Album di pixel

“Guardi certi fotografi di oggi: pensano, cercano, vogliono, si avverte in loro la nevrosi della nostra epoca attuale… ma la gioia visiva, in loro non la sento. Si sentono le ossessioni, il lato morboso di un mondo suicida…”

Questo è il pensiero riguardante la fotografia contemporanea di Henri Cartier Bresson (ritratto in foto copertina), un fotografo francese del XX secolo considerato il pioniere del fotogiornalismo. Come può, colui che ha rivoluzionato alcune regole della fotografia, avere un concetto così negativo delle generazioni a lui future che potrebbero rivoluzionare ulteriormente gli schemi della fotografia?

Cominciamo dal principio. I precursori della fotografia sono stati gli uomini primitivi che impressionavano la realtà sulla roccia con le pitture rupestri. Spesso si pensa alla fotografia come un’arte separata dal dipinto ma non è così. I dipinti realistici, sia paesaggi che ritratti, sono un modo di rappresentare la realtà con i mezzi dell’epoca di appartenenza. La prima vera fotografia è stata concepita nel 1826 dal ricercatore francese Joseph Nicéphore Niépce, che riuscì ad impressionare su una lastra la “Veduta dalla finestra a Le Gras” (vedi foto seguente).

In seguito nel 1835 Fox Tablot inventò un mezzo per impressionare le immagini nella camera oscura, il calotìpo. Louis-Jacques Mandé Daguerre ne rimase affascinato, così nel 1839 migliorò il calotìpo di Tablot dando vita al dagherrotipo. Questo ridusse il tempo necessario al processo di fissaggio e migliorò la qualità dell’immagine. Alcuni anni dopo la collaborazione tra lo scienziato James Clerk Maxwell ed il fotografo Thomas Sutton, ha portato alla creazione della fotografia a colori. Un secolo dopo Steven Sasson creò il prototipo di una macchina digitale reflex ma non ottenne molta fama. Solo nel 1977 si sviluppò l’utilizzo delle macchine digitali. Arriviamo al pioniere delle fotocamere dei nostri smartphone, Philippe Kahn che nel 1997 riuscì a collegare una fotocamera digitale ad un telefono cellulare.

Oltre allo sviluppo tecnologico, la fotografia ha subito un forte cambiamento anche nel modo in cui viene eseguita. Le prime foto sono state fatte ai cadaveri sdraiati sul letto di casa per lasciare un ricordo ai parenti. In seguito sono state scattate ai soldati prima di partire per il fronte, fino ad arrivare alle foto di famiglia durante i giorni di festa. Con l’arrivo della pellicola, e successivamente delle fotocamere digitali reflex, sempre più gente ha iniziato ad avvicinarsi al mondo della fotografia. Le foto così hanno cominciato a riguardare ogni oggetto o persona della realtà circostante. Per esempio i genitori hanno scattato e organizzato in album, le foto raffiguranti la crescita del figlio fino alle generazioni dei primi anni 2000. Le nuove generazioni invece avranno le foto conservate su un cloud computing cioè una tecnologia che permette di archiviare i dati in rete senza averle materialmente. Aver perso la tradizione di stampare le foto ha fatto sì che i ricordi siano conservati su dispositivi tecnologici rendendole immateriali ed effimere.

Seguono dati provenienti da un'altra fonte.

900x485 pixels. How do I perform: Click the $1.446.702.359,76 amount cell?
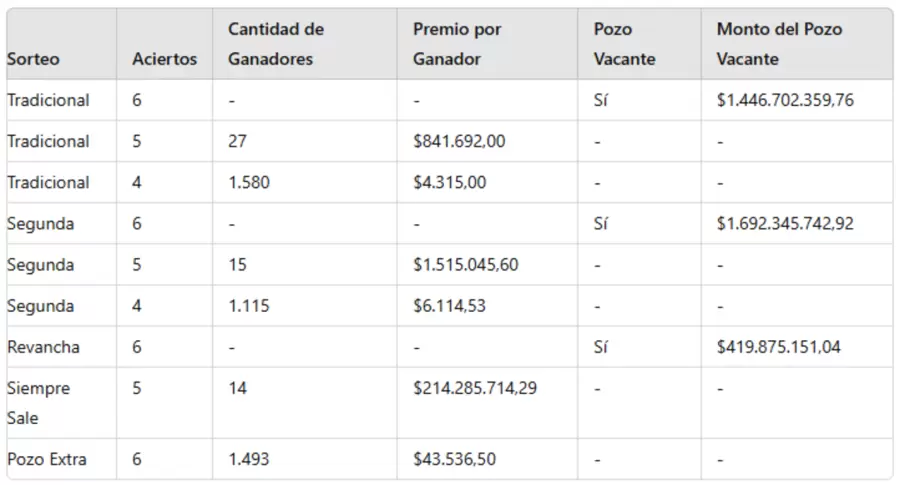(x=785, y=100)
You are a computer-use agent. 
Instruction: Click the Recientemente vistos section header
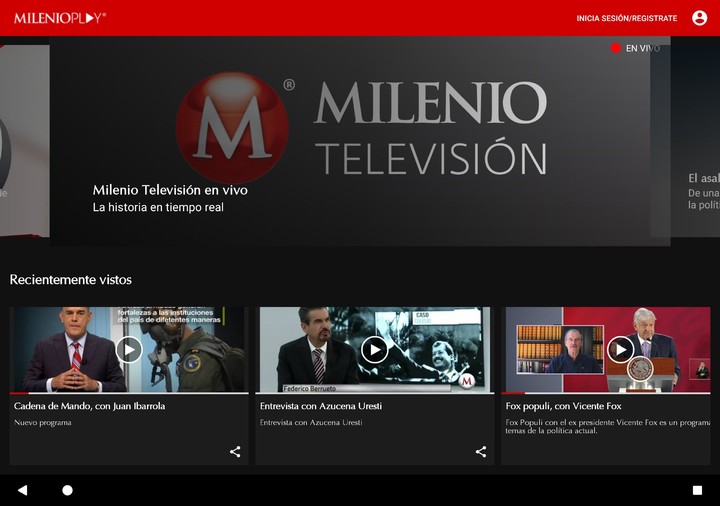pos(71,279)
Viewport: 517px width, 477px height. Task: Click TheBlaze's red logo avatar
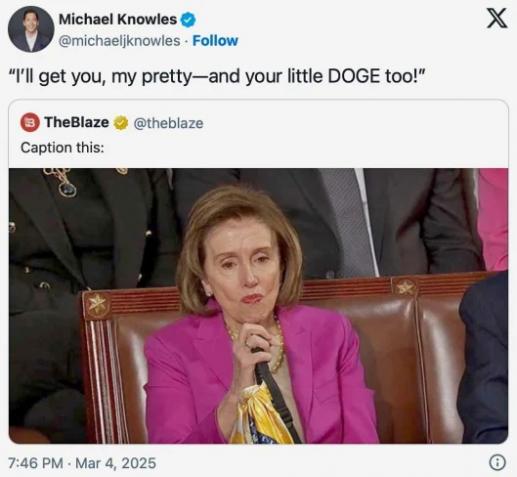[x=30, y=123]
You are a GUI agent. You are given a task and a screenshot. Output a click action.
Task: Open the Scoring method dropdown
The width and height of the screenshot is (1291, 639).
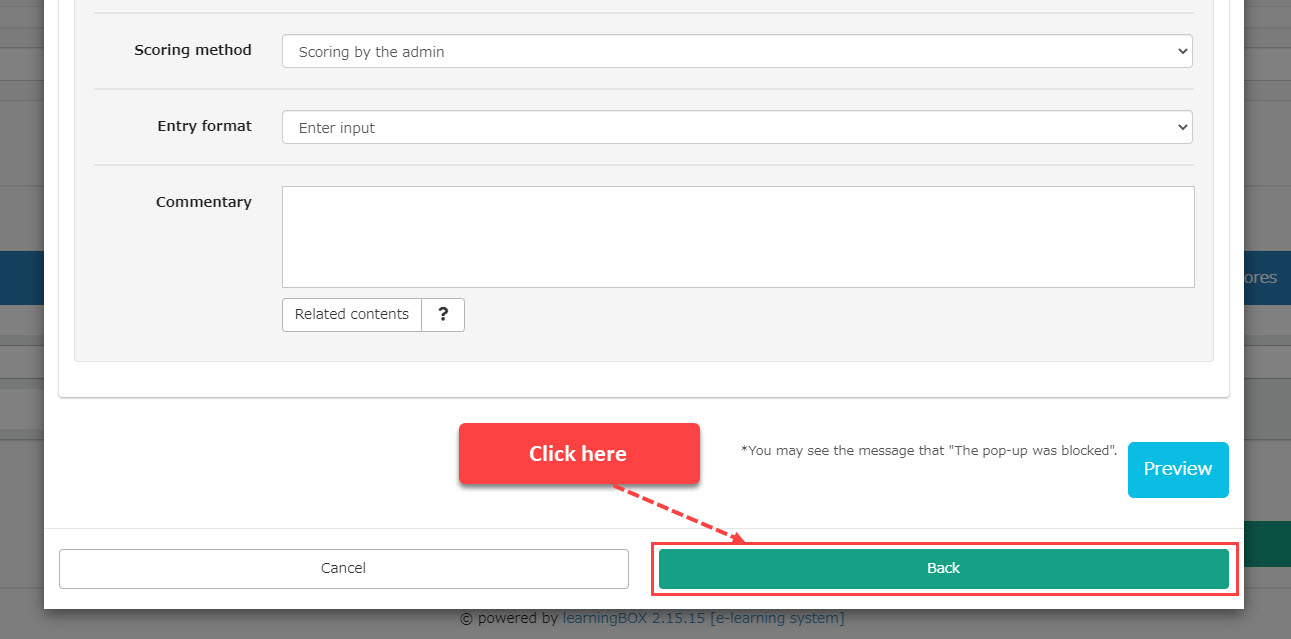coord(736,51)
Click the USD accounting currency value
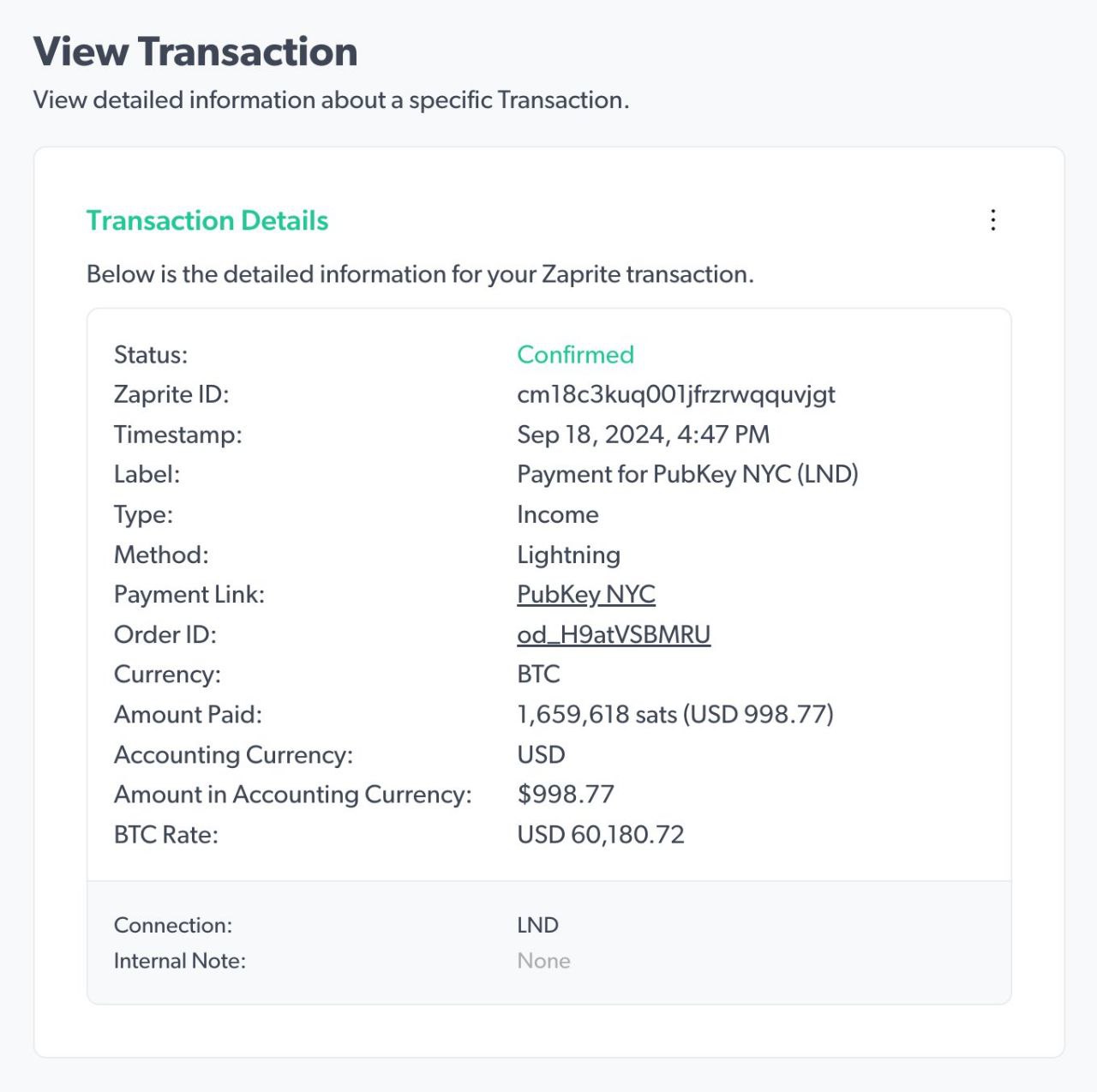This screenshot has height=1092, width=1097. 541,754
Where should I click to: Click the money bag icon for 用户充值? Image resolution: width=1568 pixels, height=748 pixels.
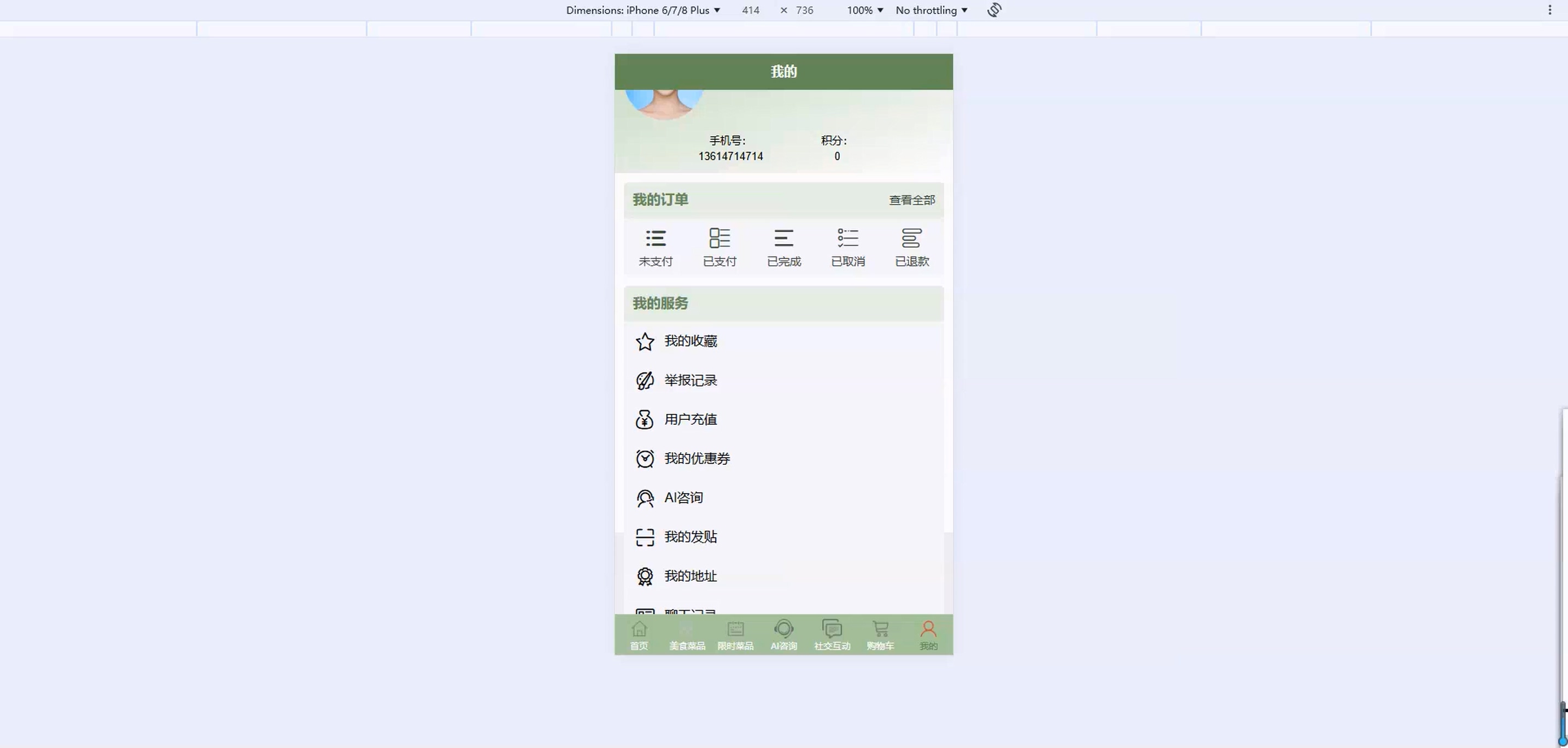pyautogui.click(x=645, y=420)
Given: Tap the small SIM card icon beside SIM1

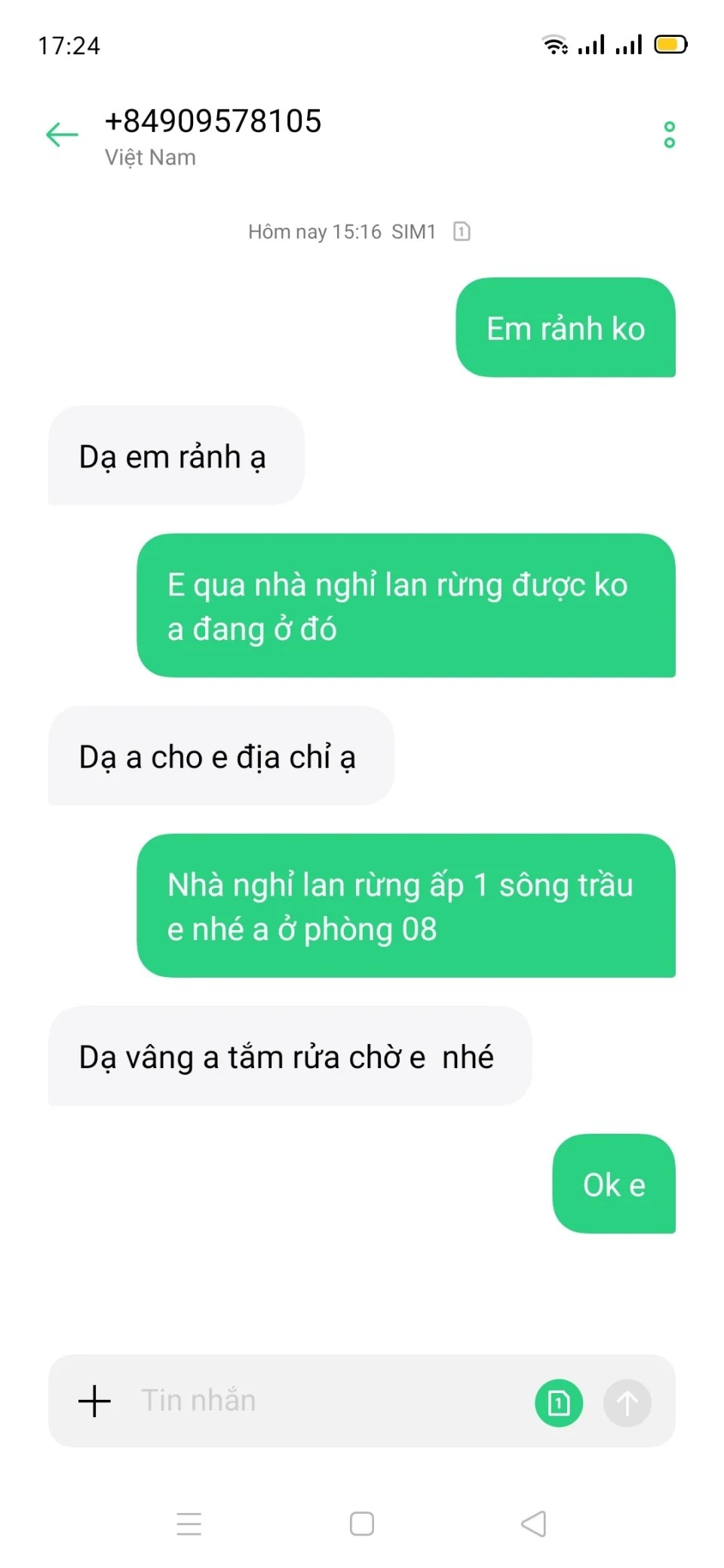Looking at the screenshot, I should click(462, 231).
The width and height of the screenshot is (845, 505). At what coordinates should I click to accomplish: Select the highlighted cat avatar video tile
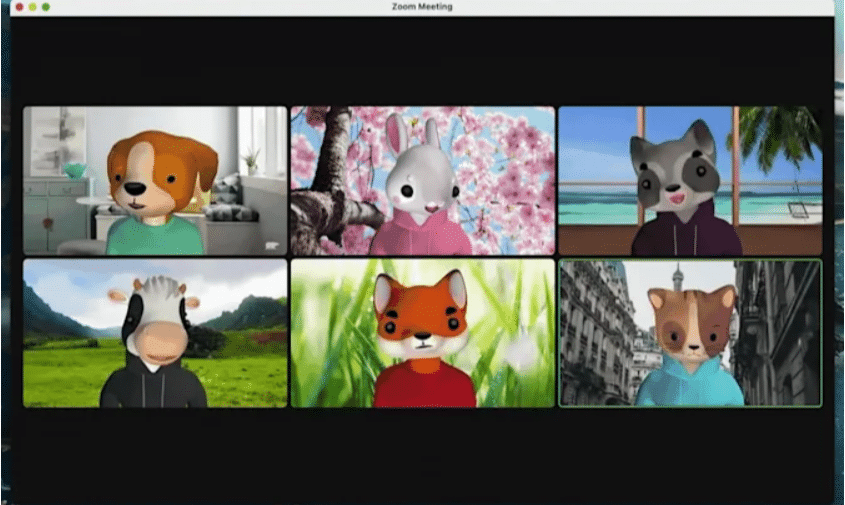click(690, 333)
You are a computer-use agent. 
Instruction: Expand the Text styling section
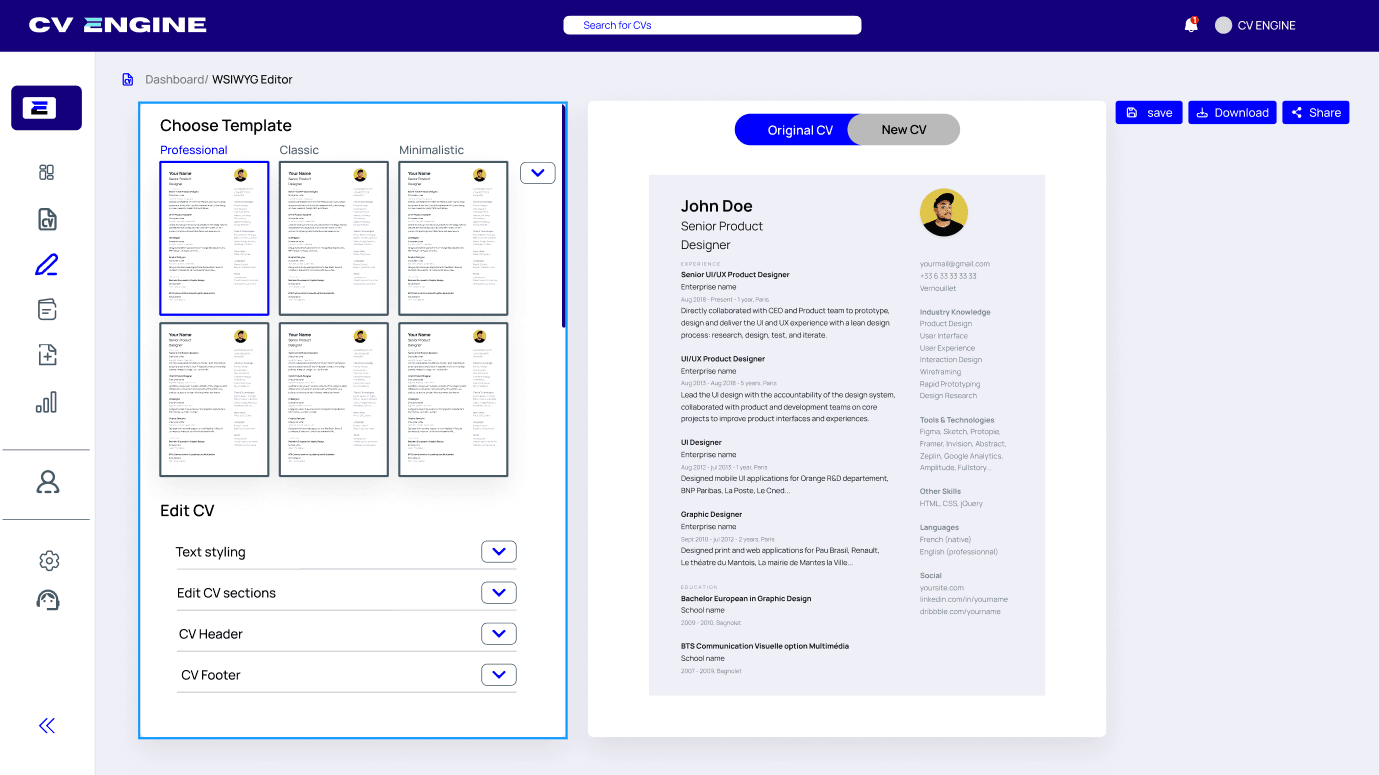click(498, 551)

Ora possiamo rispondere alla domanda iniziale: Bresson ha un concetto negativo sulle nuove generazioni perché non conoscono né le origini né le regole della fotografia, sono abituati a guardare le foto scattate da uno smartphone e pubblicate sui social. Solo pochi decidono di “convertirsi” al mondo delle reflex digitali ma privi di ogni conoscenza tecnica ed artistica. La fotografia in un certo senso sta perdendo il suo lato artistico diventando solo un mezzo per apparire o pubblicizzare e non per rendere eterno un istante.